E isso tudo acontece sem abrir mão da pegada musical. Há bônus de dano e pontuação para se manter no ritmo, com combos que precisam ser executados no timing certo, ou então inimigos que só baixam a guarda após o jogador rebater seus golpes especiais com satisfatórias sequências de defesas ritmadas.
Faz sentido se parece que você já viu isso em outros jogos de ação. Hi-Fi Rush não é exatamente uma revolução, mas é bastante sagaz por ter entendido que títulos como Devil May Cry têm um componente rítmico como subtexto. Nos jogos da CAPCOM, por exemplo, Dante mata hordas de demônios, alternando entre pistolas e espadas, enquanto uma música frenética toca e os medidores de pontuação e estilo decolam. É uma dança, e o game da Tango Gameworks apenas dá o nome certo..
Em Ritmo de Luta

Além de RPGs japonês, a principal influência do game são os filmes de Edgar Wright, cineasta de Scott Pilgrim Contra o Mundo, Baby Driver e muitos outros. Na verdade, o diretor Jon Johanas já afirmou anteriormente que toda a ideia do projeto surgiu por conta de uma cena de Todo Mundo Quase Morto, em que o grupo liderado por Simon Pegg mata zumbis no ritmo de “Don’t Stop Me Now”, do Queen.
Mesmo sem saber dessa conexão direta, a influência é perceptível. Isso significa que a premissa é retratada através de muita comédia visual, transições estilosas e, claro, momentos de ação sincronizados com música. Mesmo a estrutura, de ter o grupo buscando e enfrentando o alto escalão da Vandelay, traz à mente a luta de Scott Pilgrim contra os ex-namorados de Ramona Flowers. Sim, é um pouco irônico que um filme inspirado por videogames agora inspire um jogo.
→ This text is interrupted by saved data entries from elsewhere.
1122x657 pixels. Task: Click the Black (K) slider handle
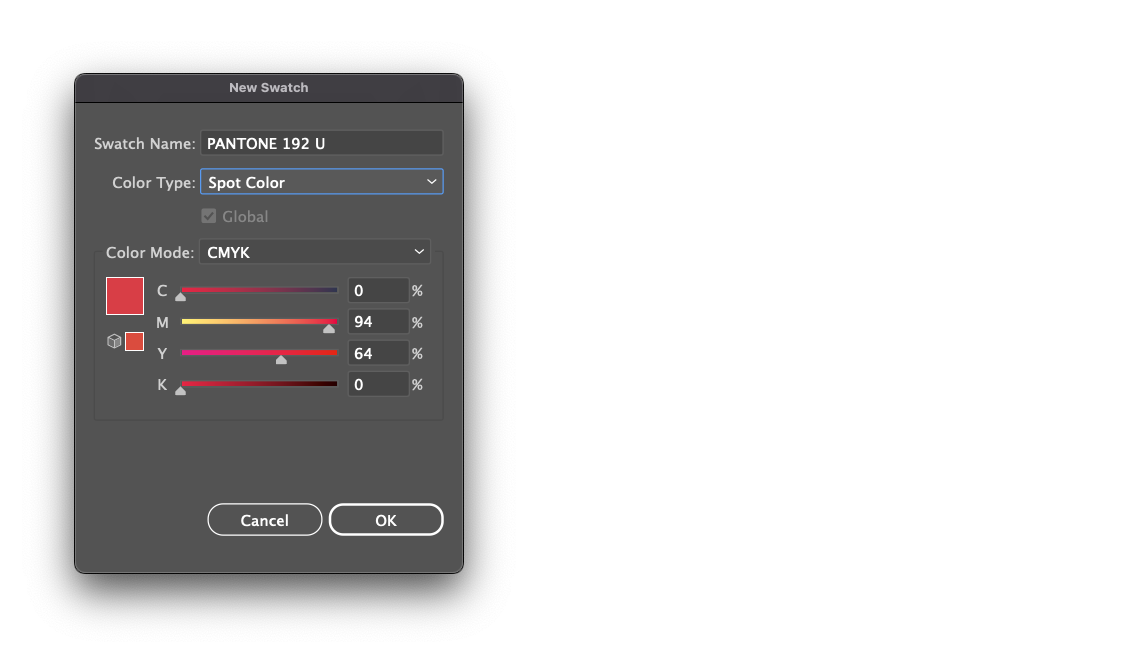coord(181,390)
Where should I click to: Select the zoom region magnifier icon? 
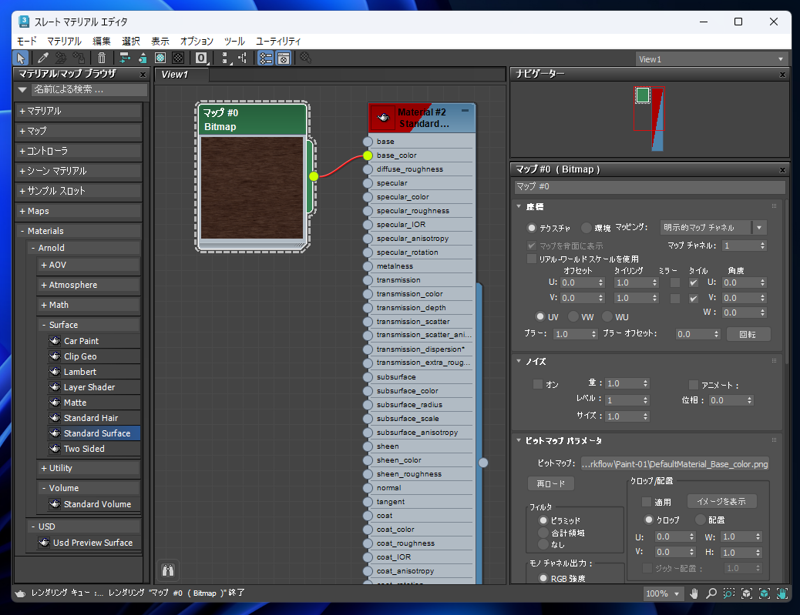730,592
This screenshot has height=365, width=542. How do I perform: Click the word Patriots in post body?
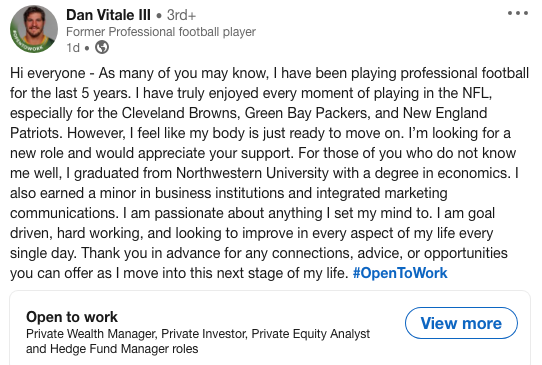tap(36, 133)

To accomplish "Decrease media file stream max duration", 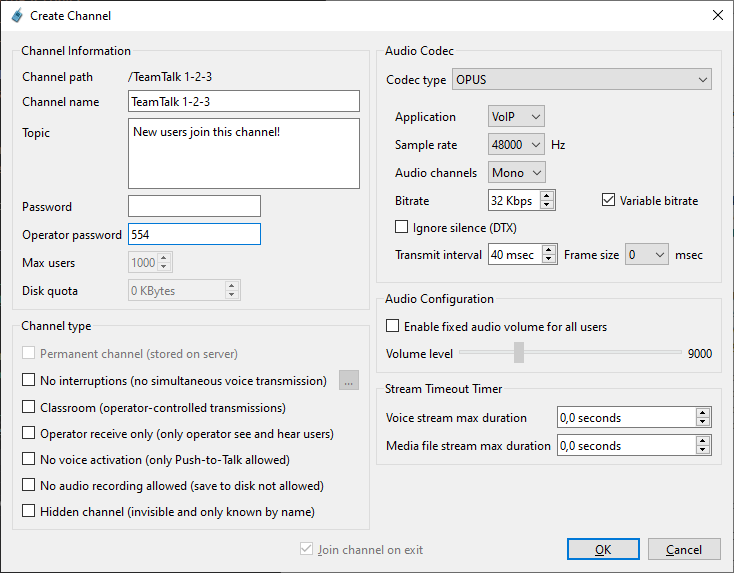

Hi-Fi Rush é um prato cheio para os ouvidos, mas também para os olhos. Ao rejeitar qualquer intenção de realismo, e se assumir como videogame em seu estado mais bobo e divertido o possível, o jogo usa toda sua criatividade para criar um mundo vibrante, mas com gostinho de humor ácido no fundo.
Para combinar com a pegada musical, os ambientes são repletos de cor e movimento. Árvores e latas de lixo dançam com a música, quase como um desenho antigo, e a estética é complementada por um excelente traço cel shading, que reforça a pegada descolada de HQ absurda. Melhor ainda, é sutil a implementação de tecnologias modernas, como reflexões realistas de ray tracing no chão e nas paredes, que enchem ainda mais os olhos.
O Poder da Amizade Contra o Capitalismo

É um jogo que entende que é um jogo, mas que sabe falar diretamente com o jogador sem quebrar a quarta parede. Os cenários são cheios de setas que indicam o caminho correto e, em certo ponto, é possível encontrar os diários do robô que recebeu a função de encher os locais de setas indicadoras. Em outro momento, um colecionável opcional narra a revolta de um robô que, cansado de seu trabalho, decide sabotar as cafeteiras para as máquinas só soltarem café descafeinado - uma reclamação frequente dos chefões nas cutscenes.

“Surpreendente” define tudo sobre Hi-Fi Rush. O game chegou sem aviso e sem expectativas, e mesmo assim entregou algo muito melhor do que qualquer um poderia pedir: jogabilidade de alto padrão de qualidade, visuais impecáveis, personagens memoráveis, e humor bem equilibrado entre o pastelão e o culto.
Esse acerto não surgiu da noite para o dia - o jogo está em desenvolvimento desde 2017 -, e dificilmente criará uma nova tendência na indústria. Ainda assim, a Tango Gameworks merece aplausos por conseguir tirar de letra algo tão arriscado, criativo e diferente. O estúdio japonês andou na contramão de seus trabalhos anteriores, e o esforço vingou ao ponto de colocar a desenvolvedora como uma das mais promissoras do momento - independente do gênero e do estilo que vão trabalhar.
Hi-Fi Rush está disponível para Xbox Series X | S e PC. A review foi feita com base na versão de Xbox Series X, disponível no catálogo do Xbox Game Pass.